Exercise. Rewrite every one of the rows below, replacing "How do I perform" with "How can I carry out" and leaving everything else unchanged.

>> Start Data for this task

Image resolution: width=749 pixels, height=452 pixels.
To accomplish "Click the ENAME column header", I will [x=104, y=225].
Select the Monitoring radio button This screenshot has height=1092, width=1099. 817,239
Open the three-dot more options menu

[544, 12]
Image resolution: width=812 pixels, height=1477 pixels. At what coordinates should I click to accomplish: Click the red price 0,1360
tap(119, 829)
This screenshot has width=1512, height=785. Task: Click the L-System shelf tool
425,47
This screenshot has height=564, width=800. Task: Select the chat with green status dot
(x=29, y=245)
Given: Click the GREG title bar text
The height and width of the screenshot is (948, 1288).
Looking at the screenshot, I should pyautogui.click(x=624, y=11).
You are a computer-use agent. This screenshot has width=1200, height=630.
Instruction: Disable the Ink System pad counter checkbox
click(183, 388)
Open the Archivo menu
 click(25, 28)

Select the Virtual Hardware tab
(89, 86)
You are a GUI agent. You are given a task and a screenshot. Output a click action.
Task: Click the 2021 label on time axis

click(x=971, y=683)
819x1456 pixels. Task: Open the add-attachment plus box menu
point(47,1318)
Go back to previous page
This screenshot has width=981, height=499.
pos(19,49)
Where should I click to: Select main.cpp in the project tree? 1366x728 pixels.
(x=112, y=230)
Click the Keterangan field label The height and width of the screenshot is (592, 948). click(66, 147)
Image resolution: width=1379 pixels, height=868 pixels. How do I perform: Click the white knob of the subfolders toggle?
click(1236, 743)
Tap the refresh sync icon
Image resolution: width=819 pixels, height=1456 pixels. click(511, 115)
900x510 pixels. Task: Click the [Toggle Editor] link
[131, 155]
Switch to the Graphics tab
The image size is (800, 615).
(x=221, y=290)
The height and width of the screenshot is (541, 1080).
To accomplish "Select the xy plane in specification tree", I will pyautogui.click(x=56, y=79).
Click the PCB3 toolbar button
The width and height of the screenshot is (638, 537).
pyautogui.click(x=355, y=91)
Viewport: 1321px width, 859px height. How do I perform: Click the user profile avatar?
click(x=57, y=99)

>> End Data for this task

Answer to this task.
Image resolution: width=749 pixels, height=452 pixels.
To accomplish "Click the ENAME column header", I will [x=104, y=225].
Select the Monitoring radio button This screenshot has height=1092, width=1099. 817,239
Open the three-dot more options menu

[544, 12]
Image resolution: width=812 pixels, height=1477 pixels. At what coordinates should I click to accomplish: Click the red price 0,1360
tap(119, 829)
This screenshot has width=1512, height=785. Task: Click the L-System shelf tool
425,47
This screenshot has height=564, width=800. Task: Select the chat with green status dot
(x=29, y=245)
Given: Click the GREG title bar text
The height and width of the screenshot is (948, 1288).
Looking at the screenshot, I should pyautogui.click(x=624, y=11).
You are a computer-use agent. This screenshot has width=1200, height=630.
Instruction: Disable the Ink System pad counter checkbox
click(183, 388)
Open the Archivo menu
 click(25, 28)

Select the Virtual Hardware tab
(89, 86)
You are a GUI agent. You are given a task and a screenshot. Output a click action.
Task: Click the 2021 label on time axis

click(x=971, y=683)
819x1456 pixels. Task: Open the add-attachment plus box menu
point(47,1318)
Go back to previous page
This screenshot has width=981, height=499.
pos(19,49)
Where should I click to: Select main.cpp in the project tree? 1366x728 pixels.
(x=112, y=230)
Click the Keterangan field label The height and width of the screenshot is (592, 948). click(66, 147)
Image resolution: width=1379 pixels, height=868 pixels. How can I carry out: Click the white knob of the subfolders toggle?
click(1236, 743)
Tap the refresh sync icon
Image resolution: width=819 pixels, height=1456 pixels. click(511, 115)
900x510 pixels. Task: Click the [Toggle Editor] link
[131, 155]
Switch to the Graphics tab
The image size is (800, 615).
(x=221, y=290)
The height and width of the screenshot is (541, 1080).
To accomplish "Select the xy plane in specification tree", I will pyautogui.click(x=56, y=79).
Click the PCB3 toolbar button
The width and height of the screenshot is (638, 537).
pyautogui.click(x=355, y=91)
Viewport: 1321px width, 859px height. How can I carry out: Click the user profile avatar?
click(x=57, y=99)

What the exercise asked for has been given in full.